# Altima runs fine... then bucks, sputters, stalls and idle's poorly... Help!?!



## MoDfatha (Feb 6, 2006)

We have had our 95 Altima for a long time. It has been running great for 230k miles and I do very regimented maintenance on it. I really want to get it to 250k at least but lately it's had another idea.

The Altima runs fine during my 45 minuted commute to work daily up to about the 30 minute mark. At roughly 30 minutes it will start to buck slightly under acceleration, almost like fuel delivery or timing is off. When it starts to do this it will also start to idle poorly to the point of stalling at red lights some times. It's inconsistant and I have started troubleshooting mildly to try and figure it out but the problem on really starts after that 30 mins or so of run time.

So far I have replaced the plugs and gapped them to recommendations and I have added a fuel injection cleaner/additive in hopes that it might be a fuel injector that is clogged, etc.

Any help from anyone that has had this problem before or would know how to best go about fixing it would be greatly appreciated. I have heard good things about this forum from its members and I just joined. Plz Help, I dont want to get rid of 'er, she is a trooper! 

Justa thought... could this be an oil-leaking-into the dizzy issue?


----------



## ssaemployee777 (Jan 8, 2006)

MoDfatha said:


> Justa thought... could this be an oil-leaking-into the dizzy issue?

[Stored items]
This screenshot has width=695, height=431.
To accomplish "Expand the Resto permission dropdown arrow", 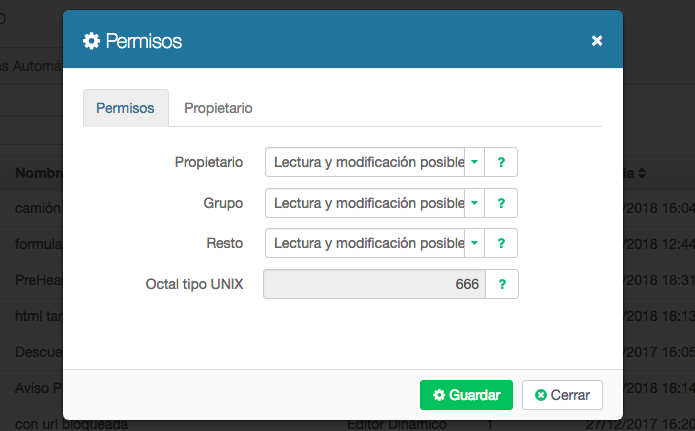I will [x=474, y=243].
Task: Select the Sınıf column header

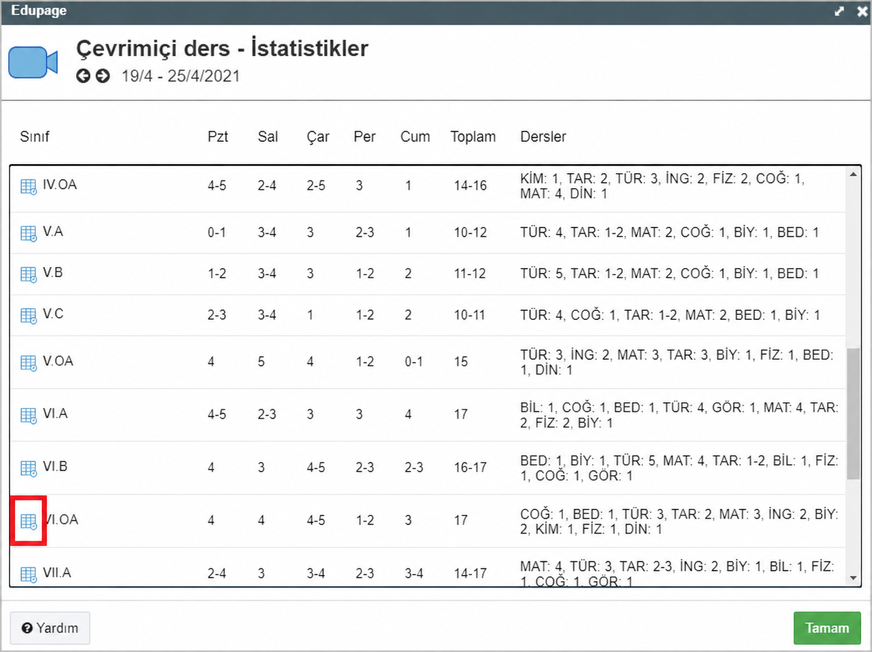Action: pyautogui.click(x=34, y=137)
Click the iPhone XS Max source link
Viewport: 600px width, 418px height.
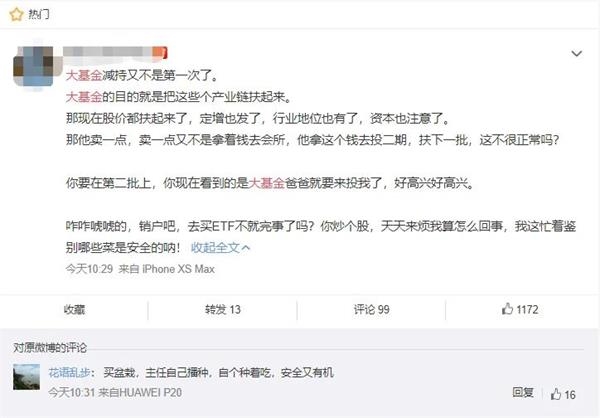point(178,269)
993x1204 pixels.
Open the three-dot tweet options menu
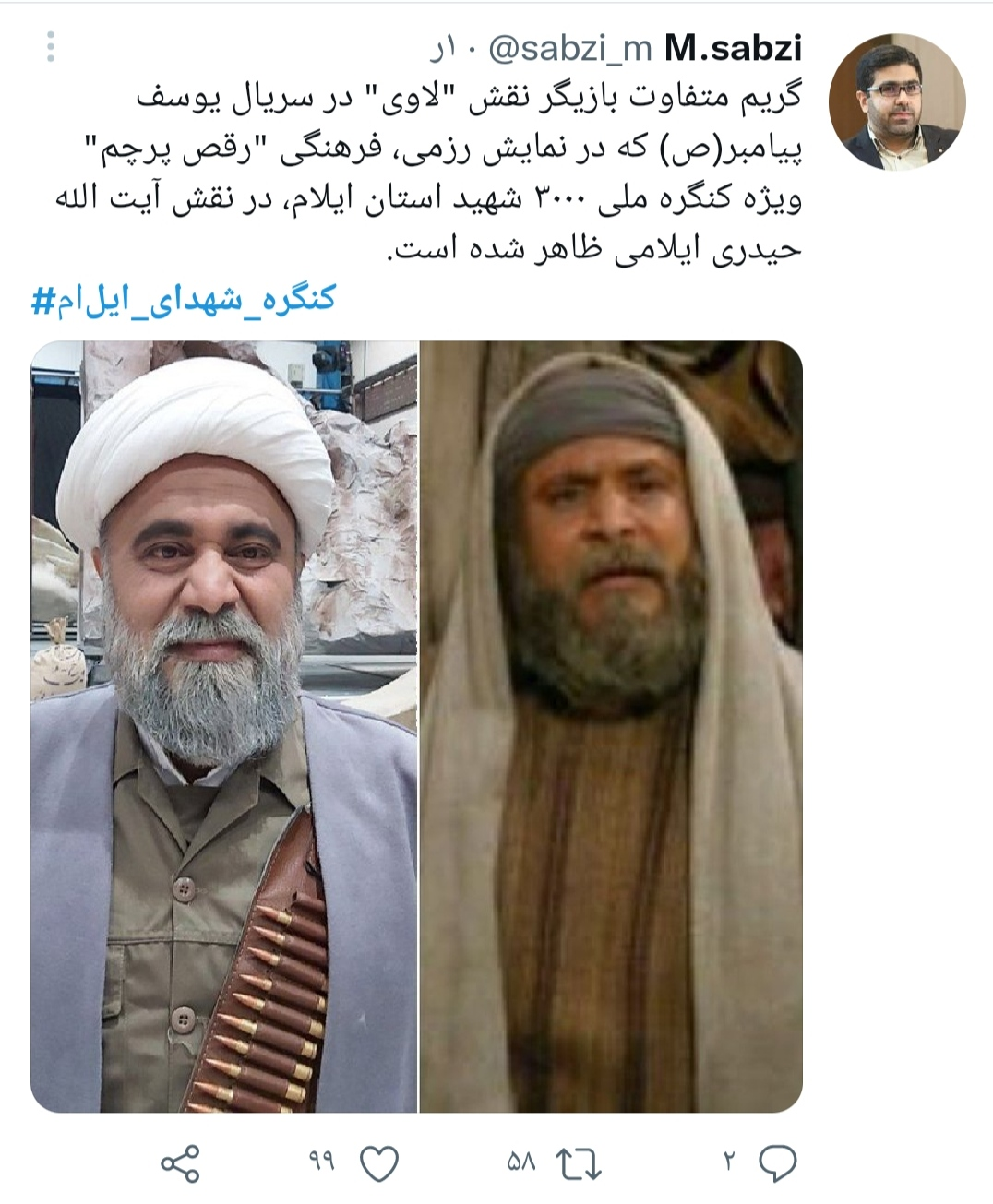tap(51, 47)
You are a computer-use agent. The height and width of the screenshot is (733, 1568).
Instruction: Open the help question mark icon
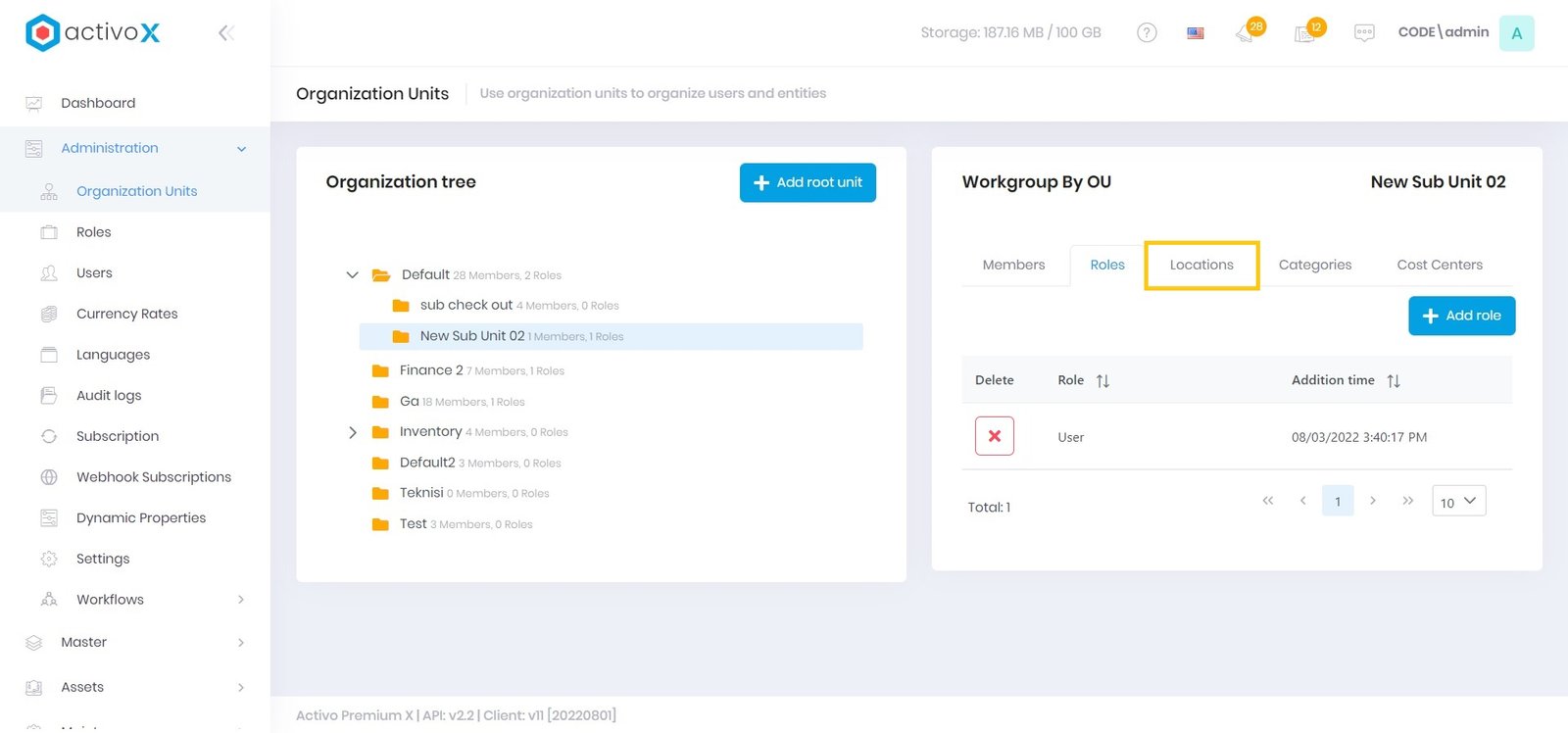(1146, 33)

▸ Exercise instructions:
(a) In the Altima thread, at about what point in the daily commute does the car start to buck?
(b) Please list every problem that the heading of the Altima thread names.

▸ Solutions to each task:
(a) At roughly the 30-minute mark.

(b) Bucks, sputters, stalls, idles poorly